Being here, existing in and violated by this system, under this aforementioned symptom, is not something I think about only on the year after Trayvon Martin’s murder. It is something I have to think about everyday. As a young black woman from southeast D.C., the fact that I am still breathing is considered lucky. Will my wearing a hooded sweatshirt be scary to someone to the point where they find it appropriate to shoot me, or worse? Will my black skin cause my death? It wasn’t the just the hoodie that made Trayvon marked for death, he could have been wearing a white t-shirt, a basketball hat, but it was what was under the hoodie that solidified the codification of his body as a threat. Blackness is a code in the white supremacist mind as the ultimate evil, to be eliminated. I have not forgotten about Trayvon, about my friend James, about the multiple dead black bodies in Chicago, Baltimore, Oakland, nor about Rekia and others, because I simply cannot.

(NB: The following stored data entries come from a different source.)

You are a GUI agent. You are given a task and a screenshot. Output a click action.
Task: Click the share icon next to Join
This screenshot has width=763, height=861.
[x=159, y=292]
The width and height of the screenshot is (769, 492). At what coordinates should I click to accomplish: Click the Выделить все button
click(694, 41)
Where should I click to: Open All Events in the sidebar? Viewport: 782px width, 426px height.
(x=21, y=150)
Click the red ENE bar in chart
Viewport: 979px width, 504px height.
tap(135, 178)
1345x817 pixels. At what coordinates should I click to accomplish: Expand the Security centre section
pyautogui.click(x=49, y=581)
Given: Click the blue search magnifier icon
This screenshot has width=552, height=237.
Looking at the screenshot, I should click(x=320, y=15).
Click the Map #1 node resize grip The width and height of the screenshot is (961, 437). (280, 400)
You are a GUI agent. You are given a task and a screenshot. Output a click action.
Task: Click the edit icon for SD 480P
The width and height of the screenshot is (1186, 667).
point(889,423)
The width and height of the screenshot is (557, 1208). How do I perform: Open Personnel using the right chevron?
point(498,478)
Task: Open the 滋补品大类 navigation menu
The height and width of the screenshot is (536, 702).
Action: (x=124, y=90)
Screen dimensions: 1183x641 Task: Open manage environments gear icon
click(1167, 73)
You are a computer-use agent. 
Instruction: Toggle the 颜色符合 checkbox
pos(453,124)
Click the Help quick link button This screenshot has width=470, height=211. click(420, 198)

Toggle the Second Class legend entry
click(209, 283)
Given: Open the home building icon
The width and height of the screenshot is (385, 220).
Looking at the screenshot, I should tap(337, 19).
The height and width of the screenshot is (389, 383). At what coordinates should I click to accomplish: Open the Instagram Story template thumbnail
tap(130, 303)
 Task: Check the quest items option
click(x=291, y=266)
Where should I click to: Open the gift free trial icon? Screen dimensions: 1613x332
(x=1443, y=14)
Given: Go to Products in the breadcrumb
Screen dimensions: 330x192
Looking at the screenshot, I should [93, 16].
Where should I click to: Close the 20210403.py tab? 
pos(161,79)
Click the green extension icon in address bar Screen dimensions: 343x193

I do not know how to stop speaking of something and some-things that are so heavy in my life, that are so embedded in my blackness, and therefore, I shall not. Though the news reporters have stopped watching, though many have moved on, I will never move on. We must always remember. And while that memory can be the most acute pain ever felt, it is in that pain and in that trauma that we remember that our past struggle is foundational in our current reality. Black bodies are not only acted upon, but we act in a rage that is ferocious. Black bodies love inexplicably. Black bodies rage so there can be love.